1674509538 Conservative lawyers denounce the decay of the political system

Conservative lawyers denounce the decay of the political system

People's Party leader Alberto Núñez Feijóo (in the background, center) and People's Party Secretary-General Cuca Gamarra (right) at the close of the Parliament session on Rule of Law Guarantees.  ', in the Congress of Deputies, this Monday.People’s Party leader Alberto Núñez Feijóo (in the background, center) and People’s Party Secretary-General Cuca Gamarra (right) at the close of the Parliament session on Rule of Law Guarantees. ‘, in the Congress of Deputies, this Monday. Fernando Sanchez (Europa Press)

The PP organized this Monday a conference entitled “Guarantees of the Rule of Law” in the Congress of Deputies, which, led by jurists from the parliamentary and constitutional branches, became an act of denouncing the deterioration of the abusive practices of successive governments, which in particular repeat in the current legislature.

Former Constitutional Court judge Manuel Aragón chaired the first part and sounded the alarm about the “institutional decay” registered in several countries, even in some “old democracies”. The closing ceremony was chaired by PP leader Alberto Núñez Feijóo, who summed up the jurists’ complaints as a sign of social responsiveness, because everywhere “citizens oppose the motley autocrats”.

Feijóo declared himself a “grateful student” of the jurists Manuel Aragón, Encarnación Roca, Ramón Rodríguez Arribas, Benigno Pendás or Luis María Cazorla, specialists in the aforementioned subjects, who followed each other to criticize the loss of the democratic quality of the constitutional system of the Abuse of power, not only of the executive but also of the parliamentary majorities. The recent standoff between Congress and the Constitutional Court over the very precautionary measure requested by the PP and granted by the Court to halt the legislative process to reform the Penal Code to suppress the crime of sedition and modify embezzlement downwards. But they all avoided making the episode the axis of their intervention. Feijóo, in turn, combined the legal with the political to underline that attempts are being made “to undermine the functioning of the institutions”, adding that “there is an anomaly in the behavior of the current leaders, in that no social democracy has them the rudiments.” taken over by the independentistas and the populists”.
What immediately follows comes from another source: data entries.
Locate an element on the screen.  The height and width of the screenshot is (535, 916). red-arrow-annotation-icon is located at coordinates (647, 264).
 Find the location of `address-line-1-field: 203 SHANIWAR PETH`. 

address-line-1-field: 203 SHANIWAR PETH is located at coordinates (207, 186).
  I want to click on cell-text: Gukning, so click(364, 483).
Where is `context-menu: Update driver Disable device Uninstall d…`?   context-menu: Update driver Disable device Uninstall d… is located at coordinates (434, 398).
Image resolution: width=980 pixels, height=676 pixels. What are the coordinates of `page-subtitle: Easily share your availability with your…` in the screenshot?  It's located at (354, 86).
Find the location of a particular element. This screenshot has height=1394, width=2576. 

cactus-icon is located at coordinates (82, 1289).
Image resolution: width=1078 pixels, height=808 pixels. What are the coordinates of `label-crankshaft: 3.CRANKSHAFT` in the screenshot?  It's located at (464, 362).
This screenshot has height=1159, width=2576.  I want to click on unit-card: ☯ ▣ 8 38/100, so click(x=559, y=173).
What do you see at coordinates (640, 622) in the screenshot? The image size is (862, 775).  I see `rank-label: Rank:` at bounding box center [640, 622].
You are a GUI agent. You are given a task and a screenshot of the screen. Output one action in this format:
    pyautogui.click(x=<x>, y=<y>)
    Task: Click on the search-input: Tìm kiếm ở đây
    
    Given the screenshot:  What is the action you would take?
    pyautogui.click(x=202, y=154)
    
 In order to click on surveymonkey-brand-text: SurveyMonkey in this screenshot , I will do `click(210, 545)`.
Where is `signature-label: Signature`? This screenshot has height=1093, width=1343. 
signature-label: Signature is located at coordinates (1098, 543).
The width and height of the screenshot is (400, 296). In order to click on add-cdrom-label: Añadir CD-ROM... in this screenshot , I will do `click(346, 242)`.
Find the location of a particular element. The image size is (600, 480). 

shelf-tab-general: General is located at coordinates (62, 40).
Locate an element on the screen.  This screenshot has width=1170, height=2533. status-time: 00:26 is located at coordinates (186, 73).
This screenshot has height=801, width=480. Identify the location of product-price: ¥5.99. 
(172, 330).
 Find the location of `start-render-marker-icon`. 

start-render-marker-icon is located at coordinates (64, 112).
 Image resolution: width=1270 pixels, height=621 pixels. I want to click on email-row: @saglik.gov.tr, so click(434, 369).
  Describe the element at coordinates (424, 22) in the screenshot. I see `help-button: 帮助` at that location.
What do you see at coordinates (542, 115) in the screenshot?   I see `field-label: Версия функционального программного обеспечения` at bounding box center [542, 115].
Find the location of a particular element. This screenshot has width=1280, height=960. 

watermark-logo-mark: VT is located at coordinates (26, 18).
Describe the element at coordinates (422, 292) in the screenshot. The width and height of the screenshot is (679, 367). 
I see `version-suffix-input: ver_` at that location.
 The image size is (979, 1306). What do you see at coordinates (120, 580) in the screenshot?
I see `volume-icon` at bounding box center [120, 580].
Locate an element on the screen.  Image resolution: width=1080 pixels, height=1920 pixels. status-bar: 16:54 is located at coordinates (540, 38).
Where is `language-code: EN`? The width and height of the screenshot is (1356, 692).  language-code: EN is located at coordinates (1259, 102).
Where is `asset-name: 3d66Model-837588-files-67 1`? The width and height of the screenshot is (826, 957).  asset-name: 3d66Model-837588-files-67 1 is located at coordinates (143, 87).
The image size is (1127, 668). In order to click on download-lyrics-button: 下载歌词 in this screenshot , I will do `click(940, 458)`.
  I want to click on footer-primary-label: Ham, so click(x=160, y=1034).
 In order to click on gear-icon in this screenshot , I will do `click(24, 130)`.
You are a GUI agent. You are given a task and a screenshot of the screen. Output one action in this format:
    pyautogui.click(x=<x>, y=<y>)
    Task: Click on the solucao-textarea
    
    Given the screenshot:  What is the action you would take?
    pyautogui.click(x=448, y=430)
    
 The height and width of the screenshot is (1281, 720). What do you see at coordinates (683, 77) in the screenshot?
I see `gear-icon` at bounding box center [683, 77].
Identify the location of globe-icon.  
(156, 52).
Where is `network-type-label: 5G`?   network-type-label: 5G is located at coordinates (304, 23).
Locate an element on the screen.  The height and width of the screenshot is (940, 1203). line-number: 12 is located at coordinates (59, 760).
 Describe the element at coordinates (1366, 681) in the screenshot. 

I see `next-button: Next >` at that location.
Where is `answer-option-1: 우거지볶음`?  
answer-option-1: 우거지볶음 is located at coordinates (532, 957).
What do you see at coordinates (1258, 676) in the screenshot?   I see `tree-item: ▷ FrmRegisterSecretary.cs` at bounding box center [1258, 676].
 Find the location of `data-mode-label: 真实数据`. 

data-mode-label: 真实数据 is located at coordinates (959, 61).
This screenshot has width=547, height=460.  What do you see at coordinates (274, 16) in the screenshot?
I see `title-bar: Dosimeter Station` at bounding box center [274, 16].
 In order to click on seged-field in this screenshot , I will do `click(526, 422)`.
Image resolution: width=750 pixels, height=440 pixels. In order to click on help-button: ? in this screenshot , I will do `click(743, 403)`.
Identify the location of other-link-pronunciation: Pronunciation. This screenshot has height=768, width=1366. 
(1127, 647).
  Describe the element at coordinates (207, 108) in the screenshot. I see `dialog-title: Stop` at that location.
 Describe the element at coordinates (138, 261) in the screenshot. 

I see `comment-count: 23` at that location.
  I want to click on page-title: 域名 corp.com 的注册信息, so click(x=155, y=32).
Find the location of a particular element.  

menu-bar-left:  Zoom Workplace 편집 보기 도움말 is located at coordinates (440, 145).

Aragon, in turn, pleaded for a non-political judiciary, which also should not happen in the constitutional law, which has a legal way because it has “rules of interpretation” that must always be legal. Other interventions indicated some concern about the recent replacement of the Guarantee Office. For example, former vice-president of the Constitutional Court Ramón Rodríguez Arribas stated that he had remained “very calm, well, calm,” he said after hearing the court’s new president say that the constitution does not allow for secession, self-determination, or independence.

Encarna Roca, in turn, recalled the well-known phrase of the first President of the Constitutional Court, Manuel García Pelayo, when he declared that the Guarantee Court is “a political court” but “acts with legal rules”. And he resorted to another quote in the sense of having to guarantee that “the executive branch does not own the legislature” to explain that “this statement was the one that caused me to pass the judgment on the state of alarm.” support”, a ruling that quashed government-approved decrees to deal with the health emergency due to the Covid-19 pandemic.

For his part, Benigno Pendás, President of the Royal Academy of Morals and Political Sciences, stressed that “to care for Parliament is to care for democracy” and warned that since an initial ruling in 1985, the Guarantee Court has made it clear that an “amendment of the Chamber’s will” due to deficiencies in the legislative procedure can lead to the determination of the unconstitutionality of the procedure carried out.